** Written exercise **
Rewrite the records as a Markdown table with the columns "Row" and "Line", starting at the line that contains "Given: Collapse the Meetings section arrow" and ending after the line that contains "[x=25, y=76]". Skip blank lines and leave the pictures out.

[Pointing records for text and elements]
--- START ---
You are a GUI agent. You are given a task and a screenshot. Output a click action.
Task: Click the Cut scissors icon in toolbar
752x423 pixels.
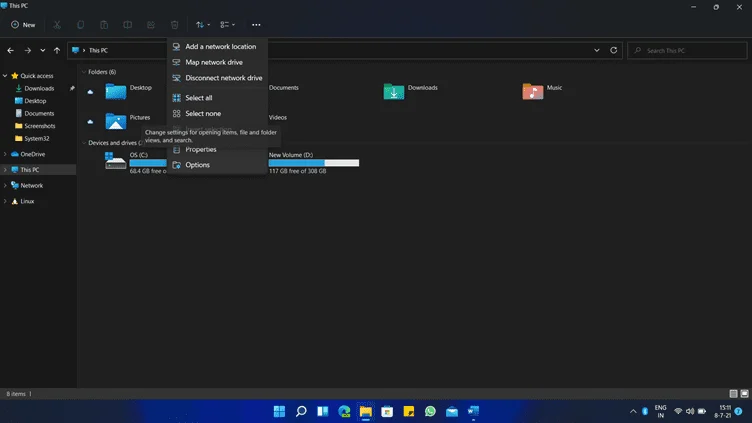[57, 25]
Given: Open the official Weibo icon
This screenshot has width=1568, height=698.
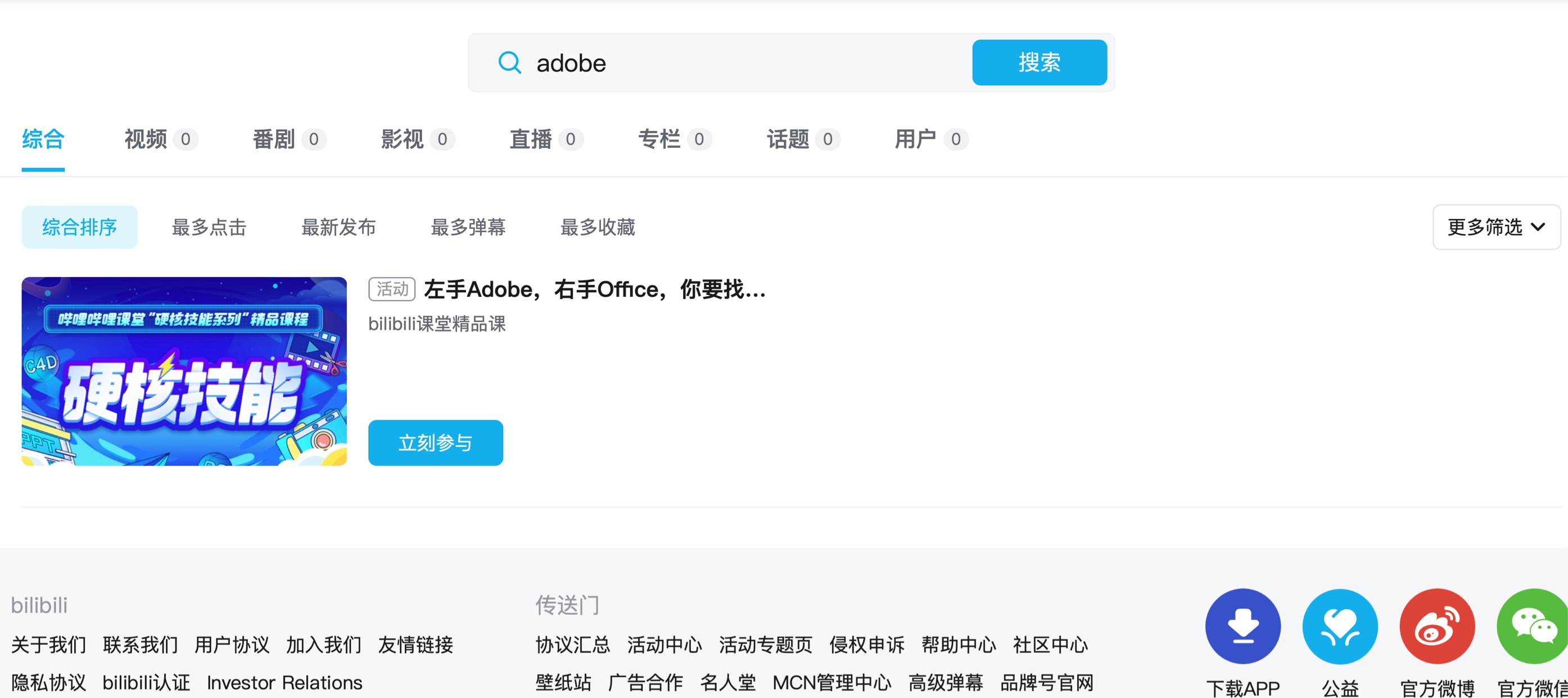Looking at the screenshot, I should 1436,626.
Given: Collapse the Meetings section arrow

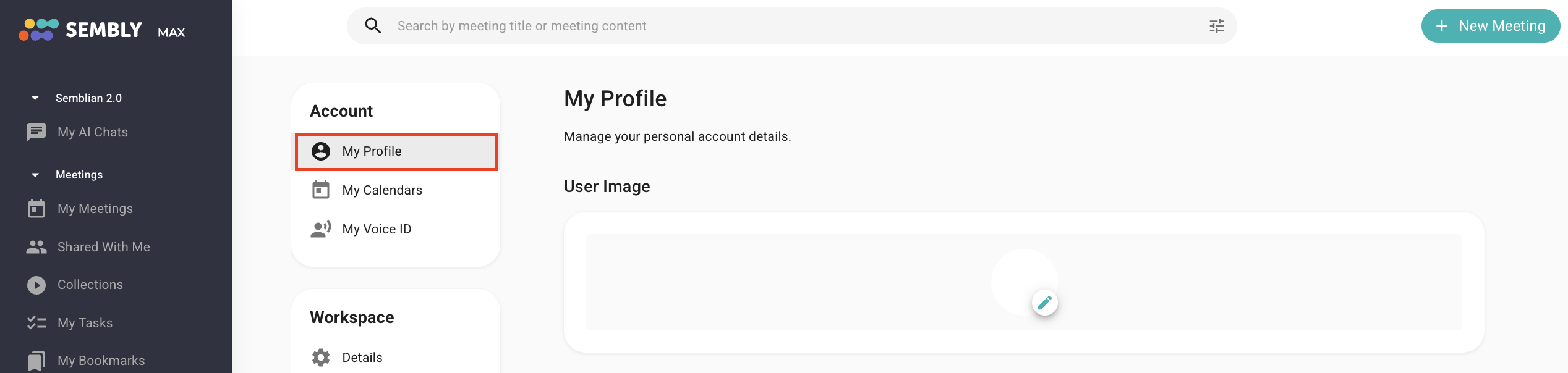Looking at the screenshot, I should tap(35, 175).
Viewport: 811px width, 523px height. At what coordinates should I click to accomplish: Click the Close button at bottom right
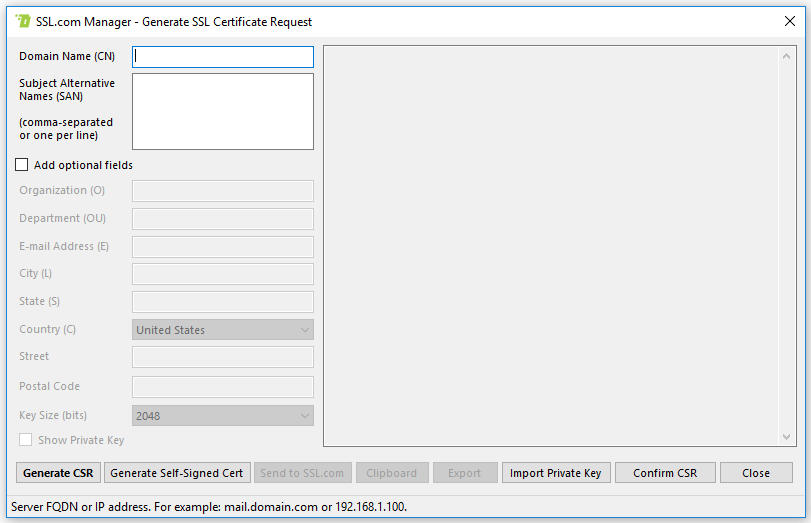point(755,473)
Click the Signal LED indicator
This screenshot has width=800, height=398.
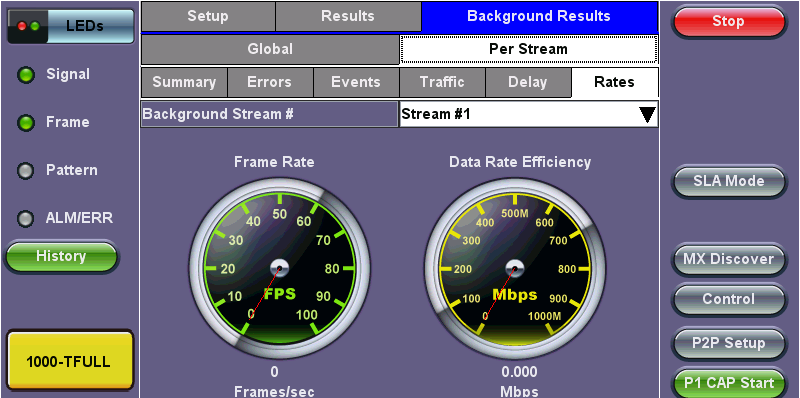[x=25, y=76]
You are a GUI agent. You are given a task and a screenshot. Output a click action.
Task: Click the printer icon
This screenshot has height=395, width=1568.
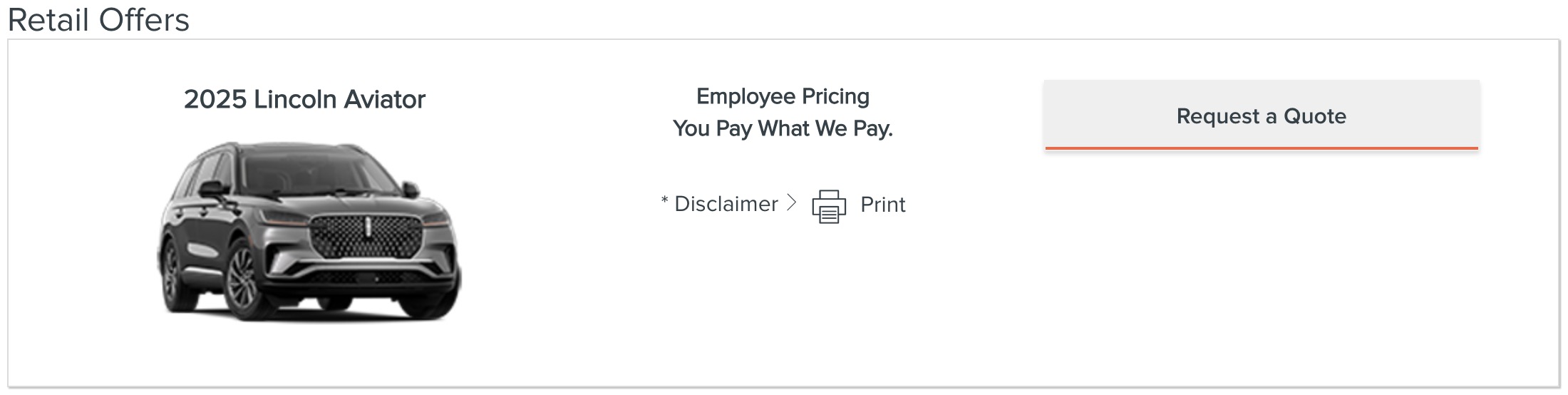click(829, 206)

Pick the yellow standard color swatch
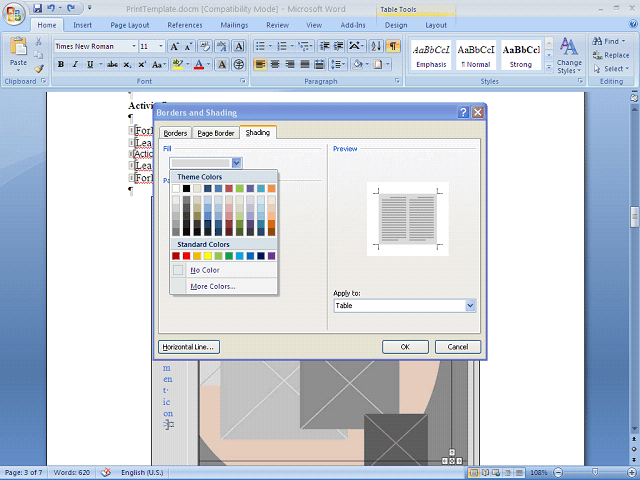[x=208, y=256]

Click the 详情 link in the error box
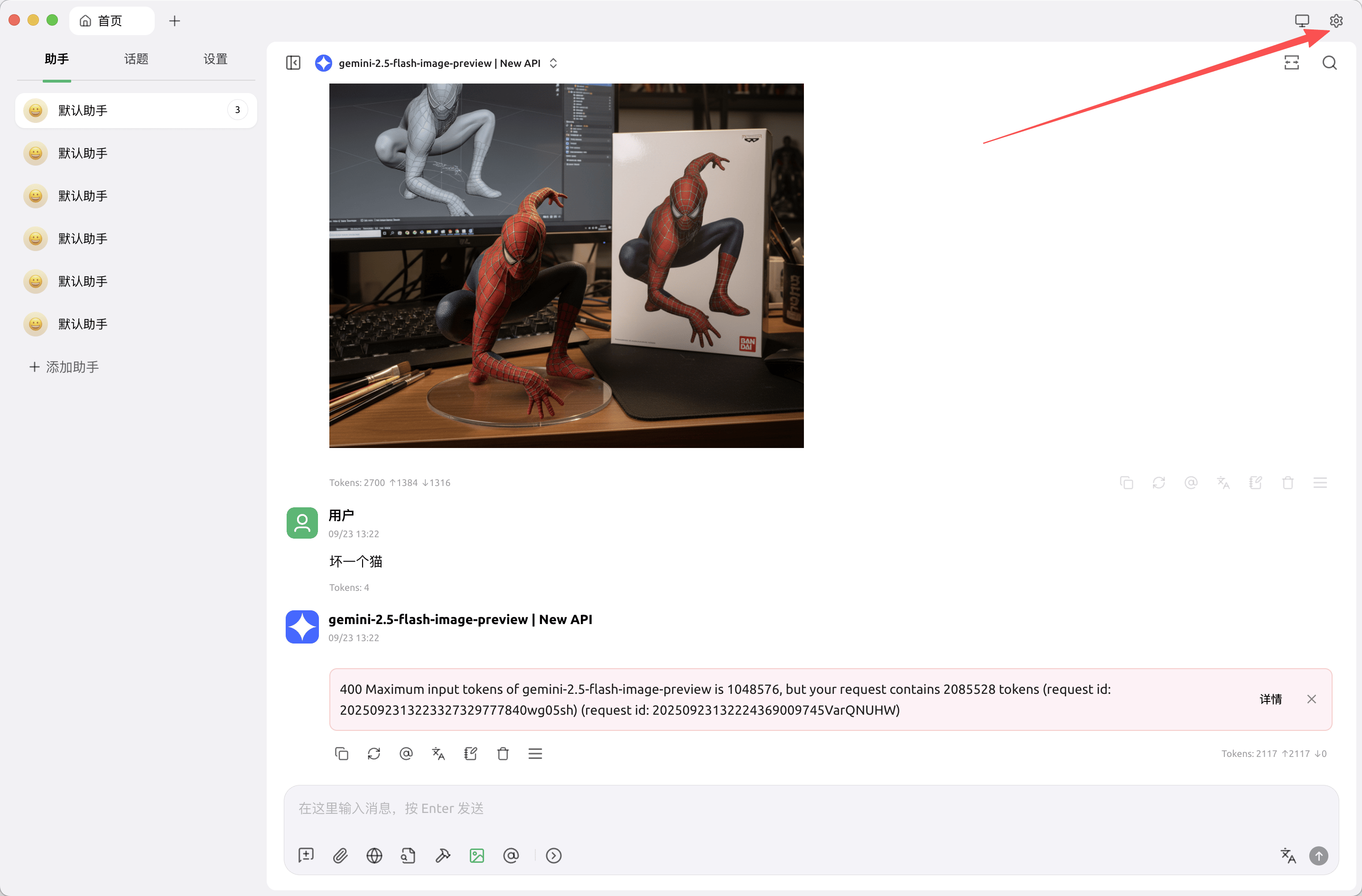[x=1270, y=699]
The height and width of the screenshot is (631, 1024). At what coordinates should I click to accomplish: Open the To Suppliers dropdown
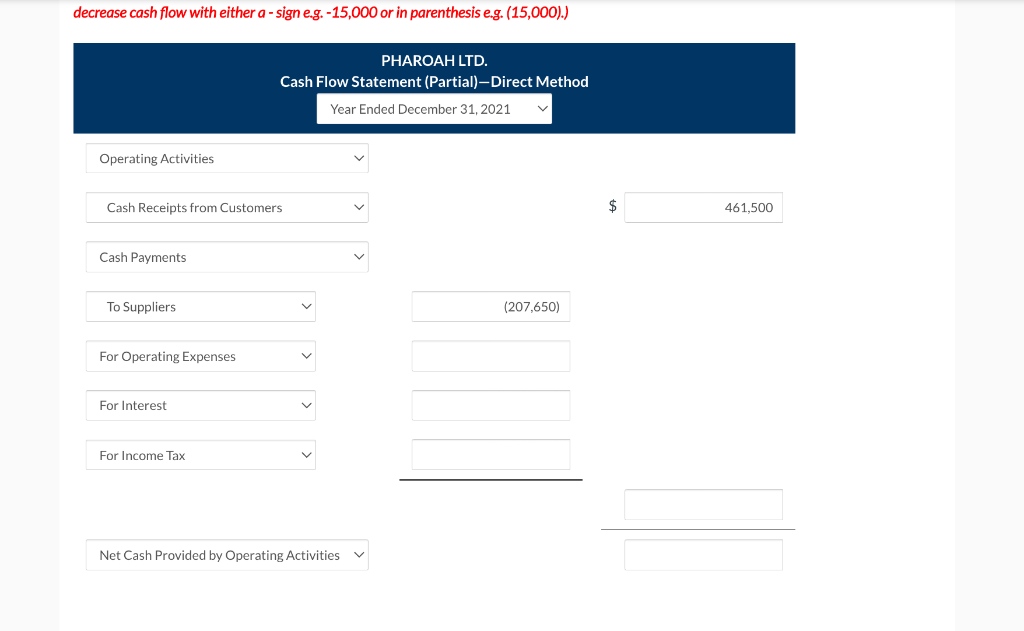click(200, 306)
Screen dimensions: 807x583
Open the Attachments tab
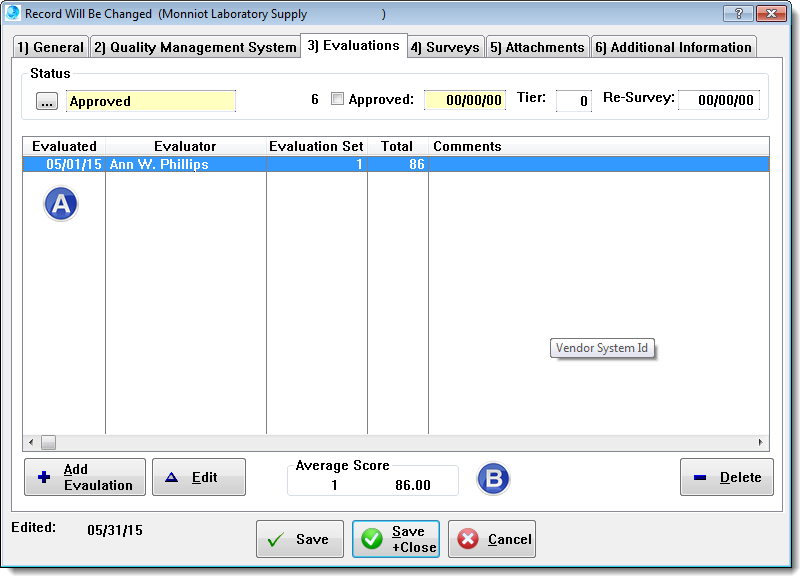pyautogui.click(x=537, y=47)
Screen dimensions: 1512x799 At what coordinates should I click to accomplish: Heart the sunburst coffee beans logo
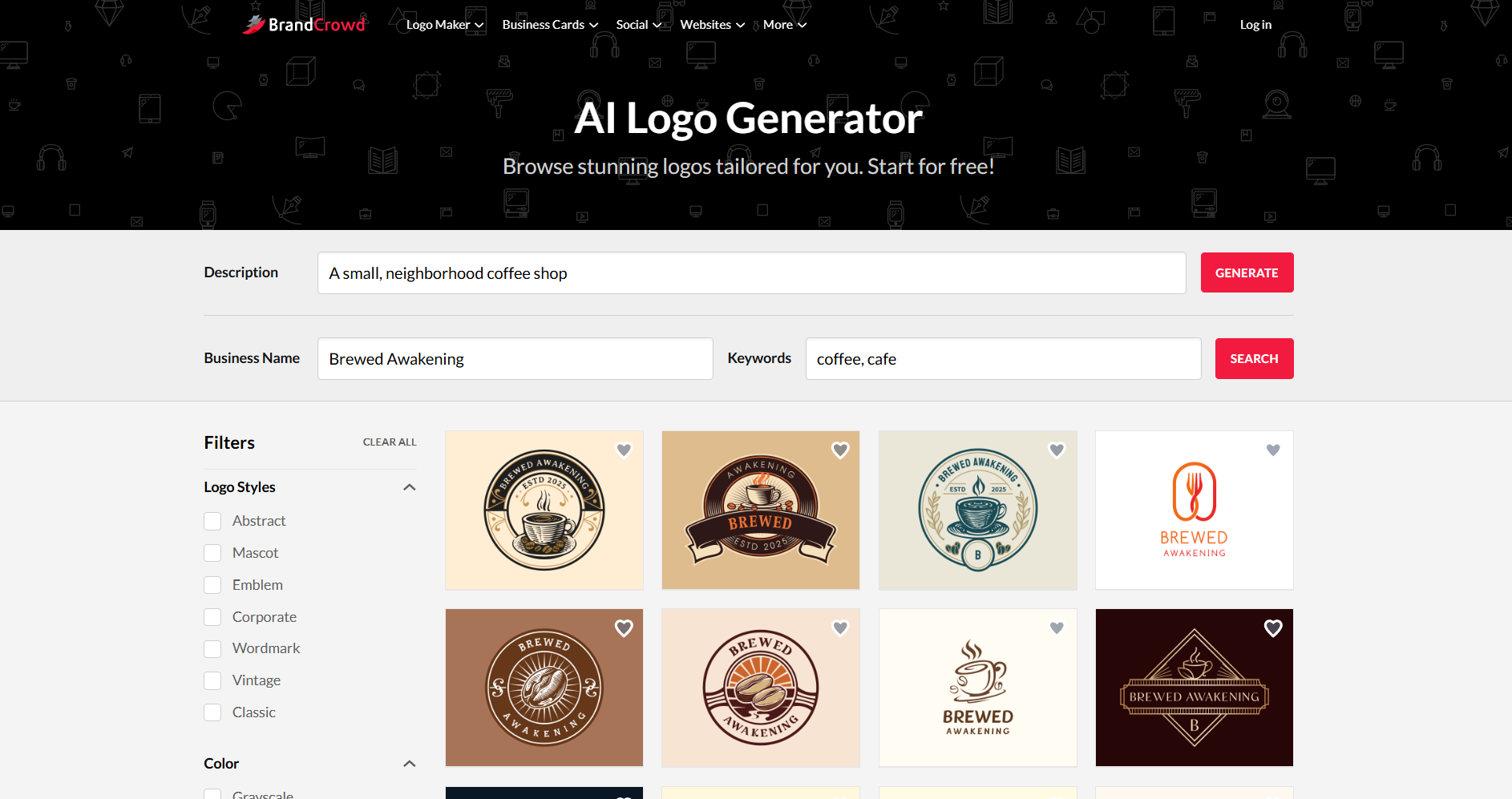click(x=840, y=628)
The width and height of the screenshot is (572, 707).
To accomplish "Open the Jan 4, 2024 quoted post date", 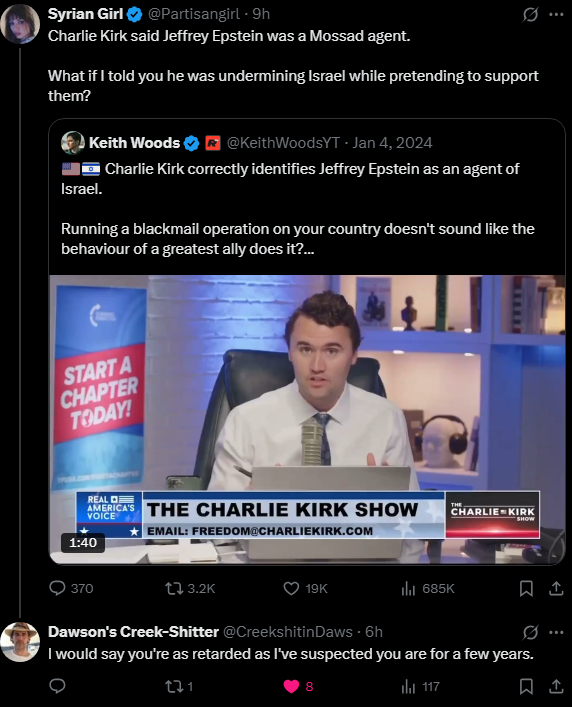I will tap(392, 143).
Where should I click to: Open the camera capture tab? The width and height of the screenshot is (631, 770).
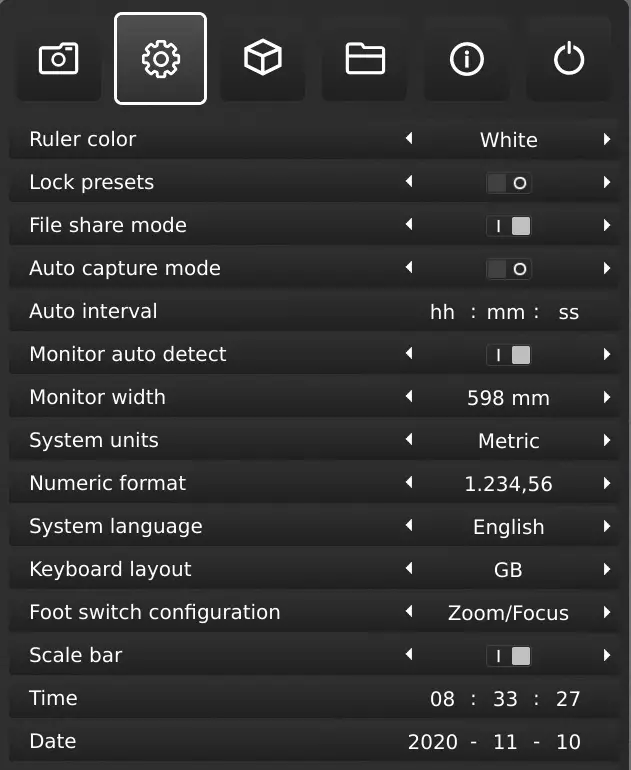pyautogui.click(x=58, y=59)
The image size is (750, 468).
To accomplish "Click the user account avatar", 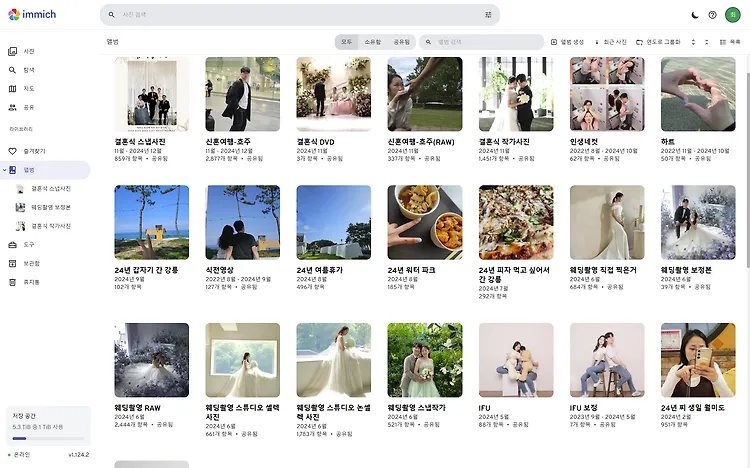I will click(x=733, y=15).
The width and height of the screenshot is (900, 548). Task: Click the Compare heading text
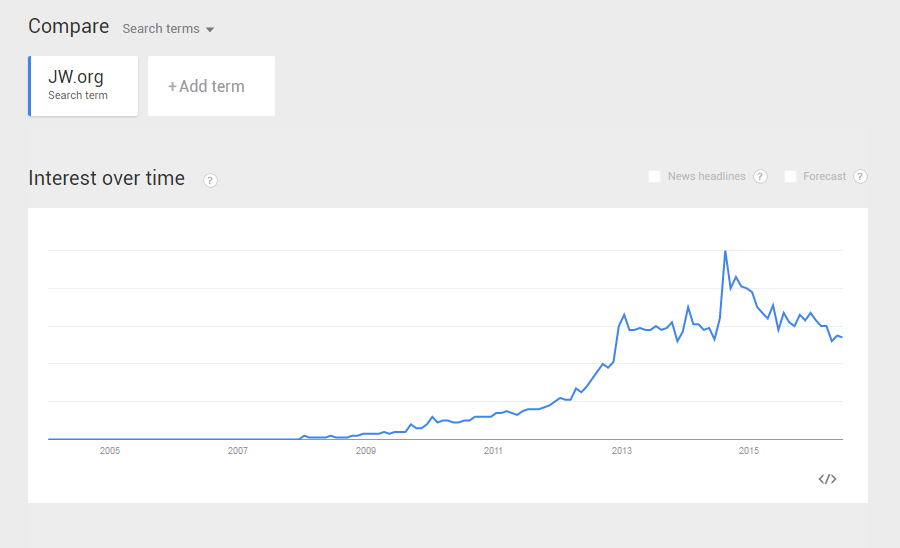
--- END ---
** Complete output **
| Row | Line |
|---|---|
| 1 | Given: Collapse the Meetings section arrow |
| 2 | Looking at the screenshot, I should tap(35, 175). |
| 3 | Viewport: 811px width, 523px height. At what coordinates should I click to accomplish: Click the Close button at bottom right |
| 4 | point(755,473) |
| 5 | Click the Signal LED indicator |
| 6 | This screenshot has width=800, height=398. |
| 7 | [x=25, y=76] |